Prioritization - Token Calculating

Prioritization - Token Calculating

Capability

In this capability we have different priorities of request (high and low). High priority requests should always be allowed through to the backend, whie low priority requests should be allowed through only if there is sufficient spare capacity remaining.

For details of how this implementation compares to the other implementations, see the the main prioritization README.

How to see this in action

Due to the complexity of this capability, there are a number of end-to-end tests that can be run to see the policy in action:

Embeddings: single priority - single priority requests, sending either just high or low priority requests
Embeddings: cycle test - cycles between high and low priority requests sending embeddings requests
Chat: cycle test - cycles between high and low priority requests sending chat requests

How the policy works

The general flow for the prioritization policy is as follows:

Tokens-per-minute and requests-per-10-seconds values are retrieved for the deployment passed in the request.
The number of tokens utilized by the request are calculated using the same methods Azure Open AI Service uses to compute the values for rate limiting purposes internally.
The policy checks that there is capacity for the request using the selected deployment's token and request limits and rejects requests beyond those limits with a 429 response.
Assuming there is available capacity, the policy checks the priority of the request. Low priority requests are identified by either an priority query parameter or an x-priority header with a value of low.
If the request is a high priority request, it will be passed through to the backend.
If the request is a low priority request, the policy checks if there is sufficient spare capacity to allow the request through. If there is sufficient capacity, the request is allowed through to the backend. Otherwise it is rejected with a 429 response.

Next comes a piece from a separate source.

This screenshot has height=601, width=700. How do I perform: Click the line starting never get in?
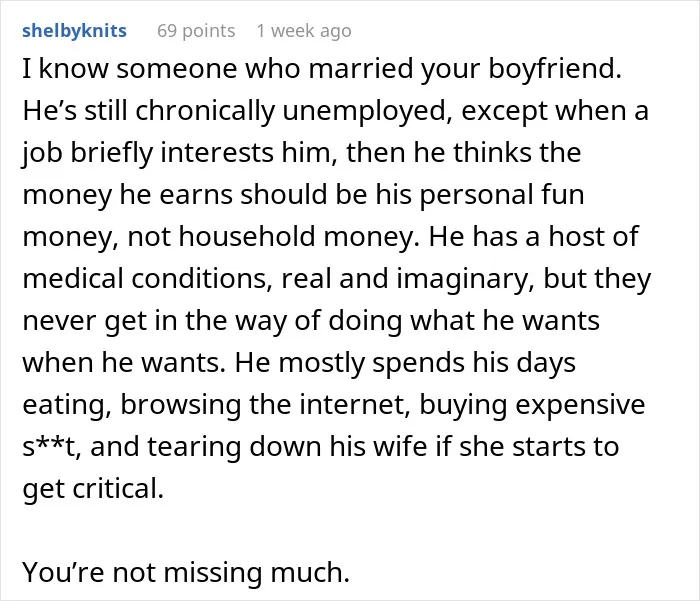point(311,321)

Prioritization configuration

The first step of the prioritization processing is retrieving the token and request limits plus the level of spare capacity to reserve for a given deployment. tpm-limit and rp10s-limit value should be set for each deployment, as well as a low-priority-tpm-threshold and low-priority-rp10s-threshold values to set the number of tokens and requests, respectively, that should unavailable fpr low priority requests.

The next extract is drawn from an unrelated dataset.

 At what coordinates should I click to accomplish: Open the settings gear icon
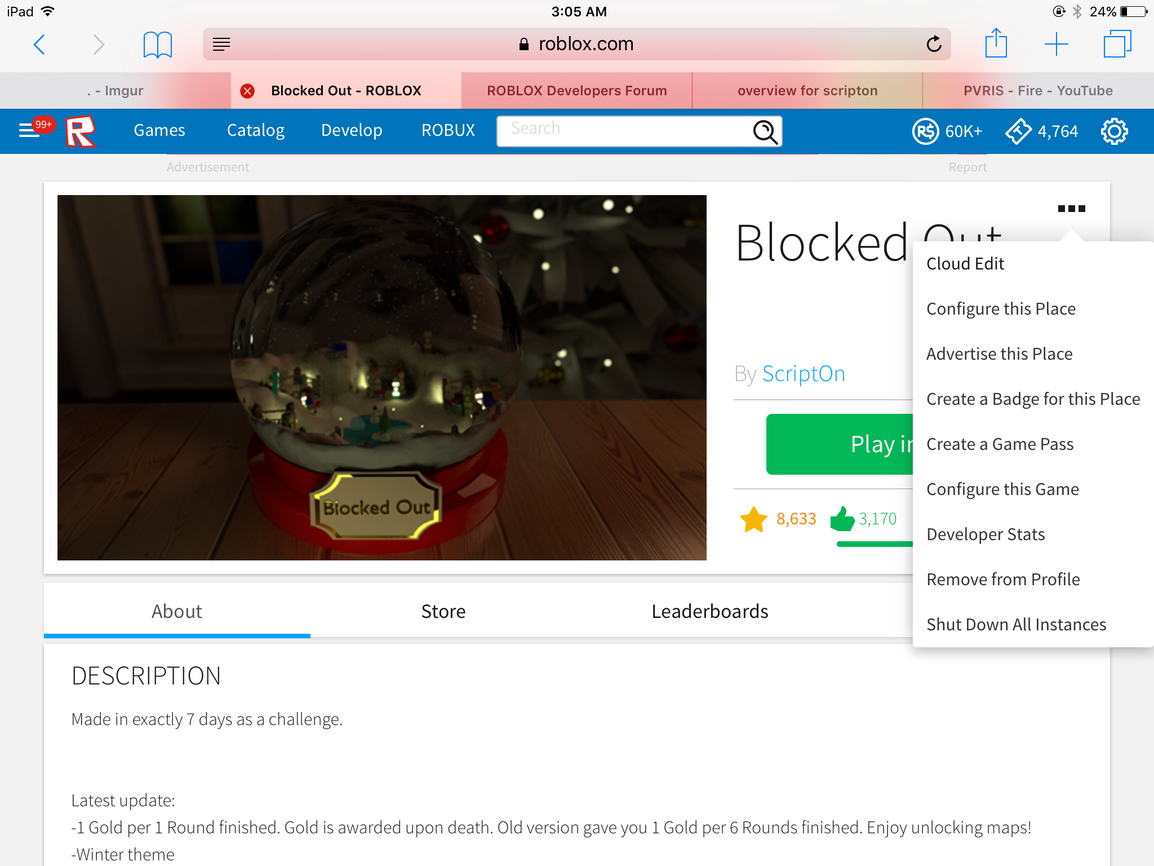pyautogui.click(x=1114, y=131)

<cache-lookup-value key="list-deployments" variable-name="list-deployments" />
<choose>
    <when condition="@(context.Variables.ContainsKey("list-deployments") == false)">
        <!-- when remaining tokens/requests goes under the low priority threshold, low-priority requests are disallowed  -->
        <set-variable name="list-deployments" value="@{
            JArray deployments = new JArray();
            deployments.Add(new JObject()
            {
                { "deployment-id", "embedding" },
                { "tpm-limit", 10000},
                { "low-priority-tpm-threshold", 3000},
                { "rp10s-limit", 10 },
                { "low-priority-rp10s-threshold", 3},
            });
            deployments.Add(new JObject()
            {
                { "deployment-id", "embedding100k" },
                { "tpm-limit", 100000},
                { "low-priority-tpm-threshold", 30000},
                { "rp10s-limit", 100 },
                { "low-priority-rp10s-threshold", 30},
            });
            deployments.Add(new JObject()
            {
                { "deployment-id", "gpt-35-turbo-10k-token" },
                { "tpm-limit", 10000},
                { "low-priority-tpm-threshold", 3000},
                { "rp10s-limit", 10 },
                { "low-priority-rp10s-threshold", 3},
            });
            deployments.Add(new JObject()
            {
                { "deployment-id", "gpt-35-turbo-100k-token" },
                { "tpm-limit", 100000},
                { "low-priority-tpm-threshold", 30000},
                { "rp10s-limit", 100 },
                { "low-priority-rp10s-threshold", 30},
            });
            return deployments;   
        }" />
        <cache-store-value key="list-deployments" value="@((JArray)context.Variables["list-deployments"])" duration="60" />
    </when>
</choose>

Calculating consumed tokens

The policy calculates the number of tokens that Azure Open AI Service will compute for the request. Embeddings and chat completion requests are calculated differently:

<set-variable name="consumed-tokens" value="@{
    JObject requestBody = context.Request.Body.As<JObject>(preserveContent: true);
    if(context.Operation.Id == "embeddings_create" || requestBody.Value<string>("model") == "embedding"){
        return (int)Math.Ceiling((requestBody.Value<string>("input")).Length * 0.25);
    } else {
        if(requestBody.ContainsKey("max_tokens") && requestBody.ContainsKey("best_of")) {
            return requestBody.Value<int>("max_tokens") * requestBody.Value<int>("best_of");
        } 
        else if(requestBody.ContainsKey("max_tokens"))
        {
            return requestBody.Value<int>("max_tokens");
        }
        else
        {
            return 16;
        }
    }
}" />

Rate limiting and calculating remaining tokens

Deployment specific tokens-per-minute and requests-per-10-seconds limits are used to rate limit all incoming requests using the calculated consumed tokens and remaining capacity. Requests that exceed either limit receive 429s, while remaining-tokens and remaining-requests variables are set for use in subsequent statements.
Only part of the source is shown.